W170 - TMEM176B is a Target to Control Pathogenic Inflammasome Activation in Obesity

Inflammation is thought to play a pathogenic role in obesity and related morbidities. However, targeting inflammatory players has not shown a significant benefit in the clinics. Thus, identification of novel druggable targets and anti-inflammatory strategies is needed. We speculated that the cation channel TMEM176B, a physiological inhibitor of the NLRP3 inflammasome, may protect the host against obesity and insulin resistance. Here we show that high fat diet (HFD) down-regulates TMEM176B expression in white adipose tissue (WAT). In WAT from HFD-fed Tmem176b^-/- mice, inflammasome activation was enhanced versus WT animals. HFD also led to increased weight gain and insulin resistance in Tmem176b^-/- mice. This metabolic phenotype was partially reversed by blocking IL-1β or deletion of Casp1. Having shown that TMEM176B is a potential target in obesity, we then wished to pharmacologically modulate this channel.
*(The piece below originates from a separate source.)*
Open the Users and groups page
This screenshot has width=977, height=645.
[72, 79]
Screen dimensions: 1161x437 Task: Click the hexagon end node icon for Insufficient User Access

We show that a salicylic acid nitroalkene (SANA), known to control diet-induced obesity, triggered TMEM176B-dependent ion transport. Accordingly, SANA inhibited inflammasome activation in vitro and in HFD-fed animals. Finally, genotypic studies show that TMEM176B single nucleotide polymorphisms are associated with obesity and type 2 diabetes in a cohort of 288 obese individuals. Thus, TMEM176B is a druggable target to control inflammasome activation in obesity and insulin resistance.